* Pixel coordinate grounding data:
....................

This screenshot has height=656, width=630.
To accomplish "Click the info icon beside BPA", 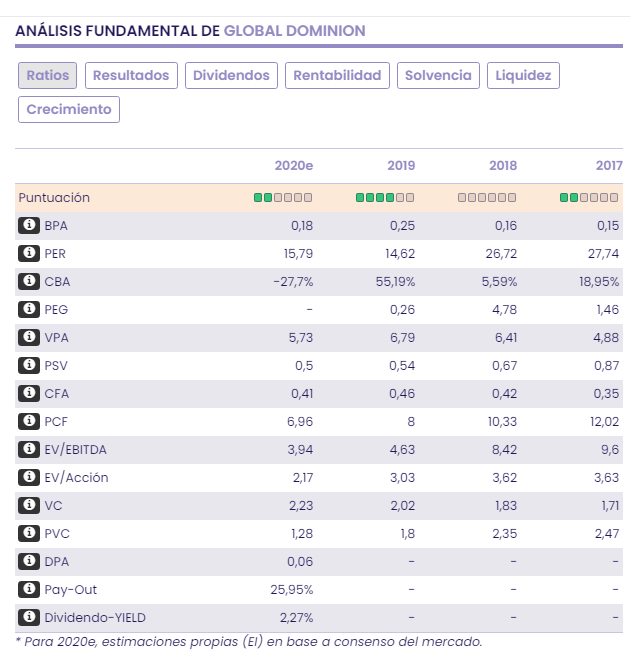I will 28,226.
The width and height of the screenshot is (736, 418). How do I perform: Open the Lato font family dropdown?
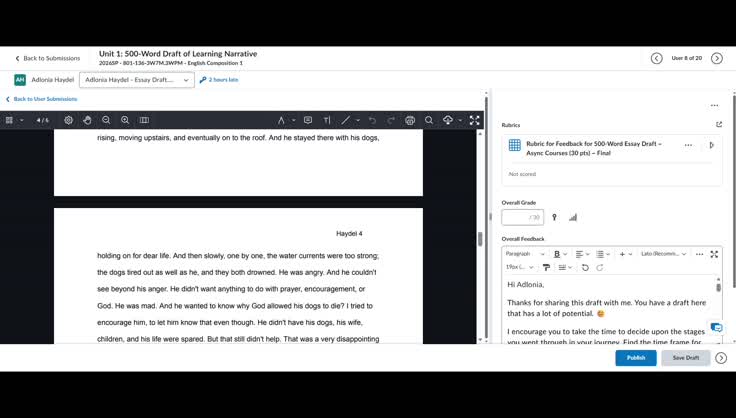[x=663, y=254]
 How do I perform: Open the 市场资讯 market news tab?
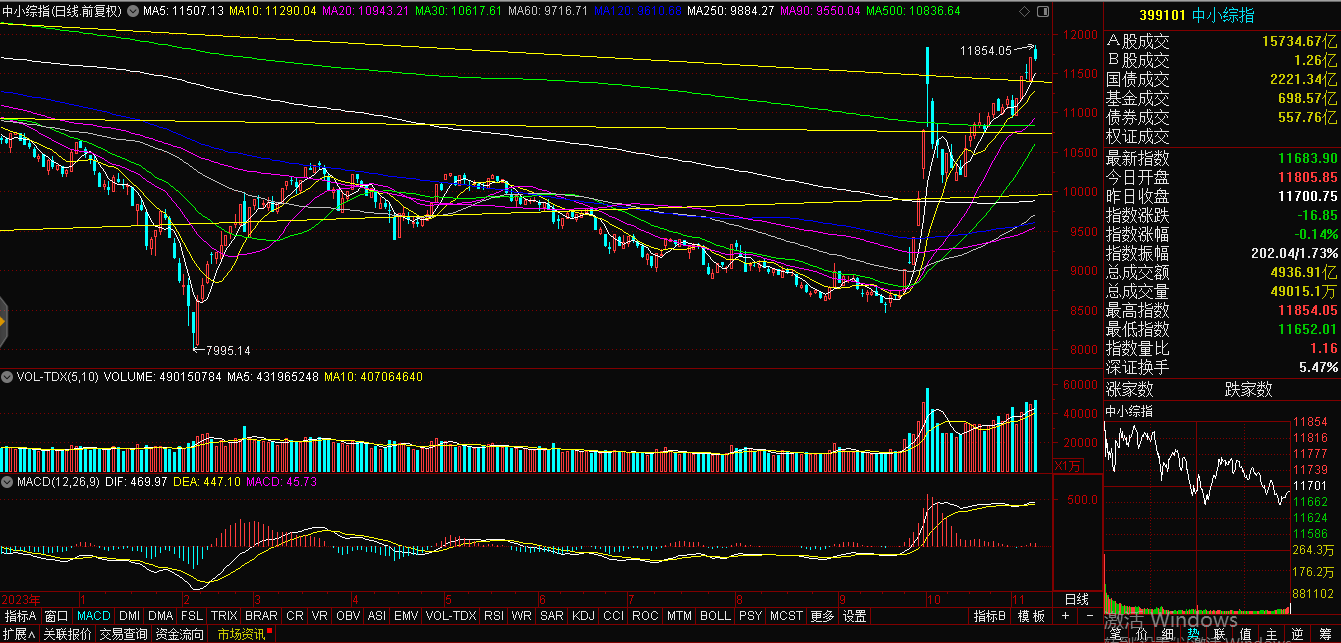pos(242,634)
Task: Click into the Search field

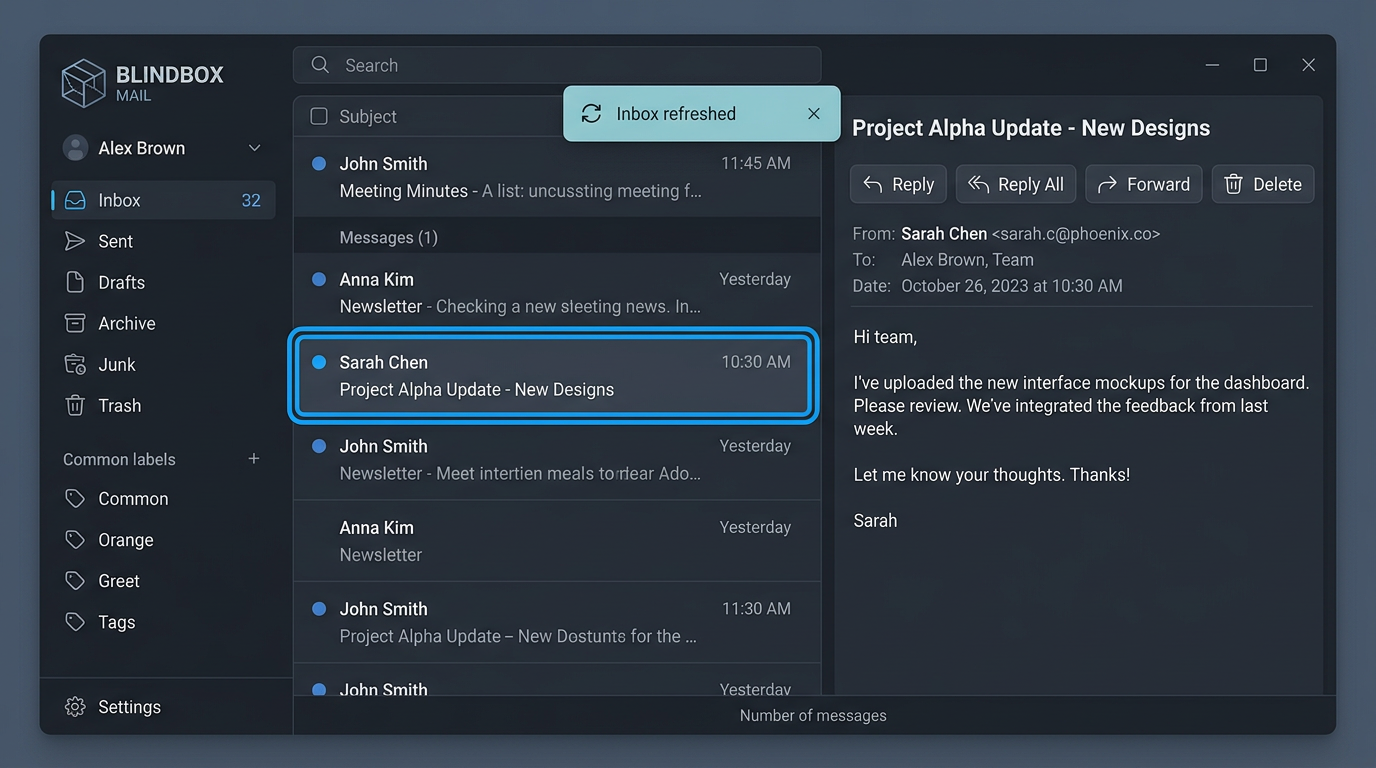Action: (570, 65)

....................

* Exercise goal: Lines from the one that contains "The width and" through the last line of the data above are to be extracted exactly, with no pictures and no other lines.

* Exercise solution:
The width and height of the screenshot is (736, 418). How do I perform: Open the Lato font family dropdown?
[x=663, y=254]
 How do I perform: Open the 市场资讯 market news tab?
pos(242,634)
Task: Click into the Search field

Action: (570, 65)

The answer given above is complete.